#### [Passage shown]
-------------------------

# Small cell plastic in sheets? Does anyone sell it?



## JRG13 (May 11, 2012)

Don't think it exists. I know people were cutting out pf frames and doing it that way.


----------



## KQ6AR (May 13, 2008)

Some guys cut them out on a table saw, & put them in wood frames.


----------



## pgayle (Jan 27, 2008)

Might have to try that.. I wish they would sell them though.


----------



## beepro (Dec 31, 2012)

Perhaps we all should start emailing these big bee companies to voice what
we want. Why they would not make those? Perhaps the yellow one piece plastic
foundation frame that nobody will buy anymore to cut them up.


----------



## Harley Craig (Sep 18, 2012)

Apparently they had some old stock in their bargain bin someone posted here about it a few months ago and when he did they sold out in like 2 hrs


----------



## Barry (Dec 28, 1999)

beepro said:


> Perhaps the yellow one piece plastic
> foundation frame that nobody will buy anymore to cut them up.

-------------------------

#### [Data listing]
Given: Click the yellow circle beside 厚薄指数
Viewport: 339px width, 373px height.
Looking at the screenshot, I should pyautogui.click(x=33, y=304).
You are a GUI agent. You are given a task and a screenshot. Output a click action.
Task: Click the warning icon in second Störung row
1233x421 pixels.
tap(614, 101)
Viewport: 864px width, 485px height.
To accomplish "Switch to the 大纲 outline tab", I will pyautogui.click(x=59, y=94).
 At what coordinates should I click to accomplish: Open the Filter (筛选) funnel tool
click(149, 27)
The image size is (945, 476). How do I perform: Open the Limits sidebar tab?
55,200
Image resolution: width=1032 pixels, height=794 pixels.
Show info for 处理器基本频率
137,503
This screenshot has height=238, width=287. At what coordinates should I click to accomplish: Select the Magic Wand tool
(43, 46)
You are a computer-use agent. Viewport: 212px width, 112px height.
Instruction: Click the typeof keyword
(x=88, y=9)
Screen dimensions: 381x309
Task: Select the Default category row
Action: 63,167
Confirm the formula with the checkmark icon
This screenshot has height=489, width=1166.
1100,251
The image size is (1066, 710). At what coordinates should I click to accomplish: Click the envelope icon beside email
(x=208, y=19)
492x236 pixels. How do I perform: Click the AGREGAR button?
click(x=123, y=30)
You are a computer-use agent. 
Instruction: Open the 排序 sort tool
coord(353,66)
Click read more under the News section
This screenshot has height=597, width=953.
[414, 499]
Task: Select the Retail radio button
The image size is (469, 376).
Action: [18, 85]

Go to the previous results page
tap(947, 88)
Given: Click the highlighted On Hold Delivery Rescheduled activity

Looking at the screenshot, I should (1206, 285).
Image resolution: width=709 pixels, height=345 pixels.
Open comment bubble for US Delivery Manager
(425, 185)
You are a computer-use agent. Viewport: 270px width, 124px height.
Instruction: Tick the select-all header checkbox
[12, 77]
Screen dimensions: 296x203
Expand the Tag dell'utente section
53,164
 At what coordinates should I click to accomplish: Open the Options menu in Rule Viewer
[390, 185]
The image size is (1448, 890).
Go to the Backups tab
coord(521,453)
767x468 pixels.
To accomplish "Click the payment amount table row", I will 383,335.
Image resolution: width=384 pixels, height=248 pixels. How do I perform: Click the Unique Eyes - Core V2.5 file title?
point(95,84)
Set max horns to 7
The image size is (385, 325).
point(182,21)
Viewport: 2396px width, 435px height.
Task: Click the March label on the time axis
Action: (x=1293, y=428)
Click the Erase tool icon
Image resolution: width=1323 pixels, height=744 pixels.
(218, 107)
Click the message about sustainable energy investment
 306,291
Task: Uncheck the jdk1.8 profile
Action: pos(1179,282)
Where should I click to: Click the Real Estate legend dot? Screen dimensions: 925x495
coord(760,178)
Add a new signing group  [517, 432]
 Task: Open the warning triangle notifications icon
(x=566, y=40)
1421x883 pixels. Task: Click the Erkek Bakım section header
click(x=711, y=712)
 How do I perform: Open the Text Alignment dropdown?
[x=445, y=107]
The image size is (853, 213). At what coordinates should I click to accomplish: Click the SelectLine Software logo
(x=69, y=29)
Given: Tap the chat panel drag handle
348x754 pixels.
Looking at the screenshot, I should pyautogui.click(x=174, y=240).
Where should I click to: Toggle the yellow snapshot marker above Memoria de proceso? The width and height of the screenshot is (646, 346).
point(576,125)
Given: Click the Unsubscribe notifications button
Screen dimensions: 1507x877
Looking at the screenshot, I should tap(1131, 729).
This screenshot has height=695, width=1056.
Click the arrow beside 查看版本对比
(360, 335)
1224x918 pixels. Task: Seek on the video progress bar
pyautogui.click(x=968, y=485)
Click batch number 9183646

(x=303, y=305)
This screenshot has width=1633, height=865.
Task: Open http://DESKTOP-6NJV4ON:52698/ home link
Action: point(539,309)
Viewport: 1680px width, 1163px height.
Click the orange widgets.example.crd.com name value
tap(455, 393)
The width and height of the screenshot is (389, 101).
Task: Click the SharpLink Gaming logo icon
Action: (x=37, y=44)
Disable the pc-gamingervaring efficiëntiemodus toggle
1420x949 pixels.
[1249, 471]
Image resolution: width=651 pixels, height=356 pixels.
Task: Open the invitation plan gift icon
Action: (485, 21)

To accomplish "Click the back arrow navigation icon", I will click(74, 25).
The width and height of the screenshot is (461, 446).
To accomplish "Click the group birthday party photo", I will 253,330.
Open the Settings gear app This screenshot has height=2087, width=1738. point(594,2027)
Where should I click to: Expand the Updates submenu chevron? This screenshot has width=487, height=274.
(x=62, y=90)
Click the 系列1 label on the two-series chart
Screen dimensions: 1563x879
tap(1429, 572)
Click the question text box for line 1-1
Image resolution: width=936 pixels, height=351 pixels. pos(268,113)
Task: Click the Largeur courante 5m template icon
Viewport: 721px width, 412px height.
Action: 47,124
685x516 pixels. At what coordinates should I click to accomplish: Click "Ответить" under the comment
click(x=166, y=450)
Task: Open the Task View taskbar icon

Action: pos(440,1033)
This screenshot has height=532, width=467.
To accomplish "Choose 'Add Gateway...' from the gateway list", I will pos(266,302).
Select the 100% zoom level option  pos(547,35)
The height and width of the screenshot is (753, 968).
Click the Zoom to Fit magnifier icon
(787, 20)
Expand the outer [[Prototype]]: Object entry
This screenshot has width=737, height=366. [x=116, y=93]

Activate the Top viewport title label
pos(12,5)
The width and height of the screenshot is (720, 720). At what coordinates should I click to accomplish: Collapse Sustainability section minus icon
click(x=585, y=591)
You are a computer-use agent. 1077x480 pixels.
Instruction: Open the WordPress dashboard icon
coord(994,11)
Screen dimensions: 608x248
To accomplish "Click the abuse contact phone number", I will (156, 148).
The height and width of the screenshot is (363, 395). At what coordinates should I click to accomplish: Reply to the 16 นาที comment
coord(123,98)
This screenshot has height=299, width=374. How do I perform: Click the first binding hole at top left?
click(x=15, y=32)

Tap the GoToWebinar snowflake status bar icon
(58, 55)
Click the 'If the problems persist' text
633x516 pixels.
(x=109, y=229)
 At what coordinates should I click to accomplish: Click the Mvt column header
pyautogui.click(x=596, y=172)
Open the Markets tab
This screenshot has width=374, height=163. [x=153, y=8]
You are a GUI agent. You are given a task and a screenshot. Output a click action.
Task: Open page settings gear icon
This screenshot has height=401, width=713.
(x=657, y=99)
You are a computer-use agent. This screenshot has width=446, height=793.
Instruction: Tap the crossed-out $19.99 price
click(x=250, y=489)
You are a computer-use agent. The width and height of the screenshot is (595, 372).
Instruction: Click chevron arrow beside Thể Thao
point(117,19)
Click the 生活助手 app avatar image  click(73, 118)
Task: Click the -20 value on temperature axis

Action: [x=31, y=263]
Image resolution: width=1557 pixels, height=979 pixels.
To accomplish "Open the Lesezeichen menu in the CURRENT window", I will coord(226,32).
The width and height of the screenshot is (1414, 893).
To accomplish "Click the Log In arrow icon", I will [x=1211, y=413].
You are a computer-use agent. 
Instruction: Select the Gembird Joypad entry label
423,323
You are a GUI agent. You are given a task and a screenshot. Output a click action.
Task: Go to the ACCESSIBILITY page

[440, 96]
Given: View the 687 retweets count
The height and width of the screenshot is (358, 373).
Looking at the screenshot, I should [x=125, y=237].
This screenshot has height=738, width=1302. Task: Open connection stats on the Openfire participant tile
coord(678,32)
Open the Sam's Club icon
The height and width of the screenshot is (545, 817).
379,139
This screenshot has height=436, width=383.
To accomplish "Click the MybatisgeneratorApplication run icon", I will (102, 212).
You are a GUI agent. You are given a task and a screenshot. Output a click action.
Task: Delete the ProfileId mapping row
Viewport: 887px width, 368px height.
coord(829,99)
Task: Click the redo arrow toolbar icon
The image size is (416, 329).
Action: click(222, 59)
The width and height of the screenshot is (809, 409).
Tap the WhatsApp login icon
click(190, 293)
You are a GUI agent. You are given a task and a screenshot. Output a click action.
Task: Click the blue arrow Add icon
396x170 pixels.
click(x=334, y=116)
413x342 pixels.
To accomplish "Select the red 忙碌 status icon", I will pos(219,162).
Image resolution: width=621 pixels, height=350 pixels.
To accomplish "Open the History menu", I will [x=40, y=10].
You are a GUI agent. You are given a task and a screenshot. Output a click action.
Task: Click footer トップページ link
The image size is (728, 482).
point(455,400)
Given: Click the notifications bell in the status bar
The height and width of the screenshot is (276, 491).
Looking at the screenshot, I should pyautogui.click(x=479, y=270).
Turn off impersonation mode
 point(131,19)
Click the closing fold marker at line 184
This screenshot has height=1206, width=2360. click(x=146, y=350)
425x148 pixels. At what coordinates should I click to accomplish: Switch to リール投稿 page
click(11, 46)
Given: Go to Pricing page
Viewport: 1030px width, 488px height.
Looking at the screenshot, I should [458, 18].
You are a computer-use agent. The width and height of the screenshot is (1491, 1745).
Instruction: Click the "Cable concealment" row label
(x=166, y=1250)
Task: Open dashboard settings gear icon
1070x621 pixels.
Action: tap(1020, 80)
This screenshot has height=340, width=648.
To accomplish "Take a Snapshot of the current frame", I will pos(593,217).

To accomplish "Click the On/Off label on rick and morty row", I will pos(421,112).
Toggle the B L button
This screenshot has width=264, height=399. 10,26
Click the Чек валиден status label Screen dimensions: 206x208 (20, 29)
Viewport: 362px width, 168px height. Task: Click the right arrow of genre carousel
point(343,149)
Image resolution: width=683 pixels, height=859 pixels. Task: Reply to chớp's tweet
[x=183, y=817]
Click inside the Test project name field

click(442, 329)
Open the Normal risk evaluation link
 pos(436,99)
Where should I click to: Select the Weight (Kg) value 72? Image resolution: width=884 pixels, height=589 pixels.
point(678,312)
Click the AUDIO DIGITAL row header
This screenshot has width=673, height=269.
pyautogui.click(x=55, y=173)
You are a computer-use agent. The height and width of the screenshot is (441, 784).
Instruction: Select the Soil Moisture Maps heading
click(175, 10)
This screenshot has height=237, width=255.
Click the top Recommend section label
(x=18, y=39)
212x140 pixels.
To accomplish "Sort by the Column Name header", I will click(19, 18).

-------------------------

Write a continuation of the forum thread on small cell plastic foundation sheets, starting after the last line of Barry's quoted reply.

I know I won't be. I bought some to try a year ago, medium and deep. I hate the plastic frames so cut out the foundation and put in wood frames I had. The bees took to it well. I just finished cutting the deeps for wood frames. I'll be finding an alternative from here on out.

As long as people keep buying the frames, they have no incentive to offer them as foundation only. I believe http://acornbee.com/ is planning to offer 4.9/5.0 size soon.


----------



## Clayton Huestis (Jan 6, 2013)

I believe http://acornbee.com/ is planning to offer 4.9/5.0 size soon. 

reply:

Barry can you tell me more about this?


----------



## Barry (Dec 28, 1999)

http://www.beesource.com/forums/showthread.php?271474-PF-120-PF-106-foundation&p=1247107#post1247107


----------



## beepro (Dec 31, 2012)

So how soon do we get to have them? This summer or Fall.
And many prefer the black small cell to see the eggs/larvae better otherwise I have to spray paint
them black first then coat them with a layer of wax. Are they making the black one as well?


----------



## AAIndigo (Jun 14, 2015)

pgayle said:


> I have some of the Mann Lake Small Cell plastic frames. The main annoyance with the Mann Lake plastic small cell frames is that the bees will put burr comb on the tops of the plastic frames making it harder to get the boxes apart.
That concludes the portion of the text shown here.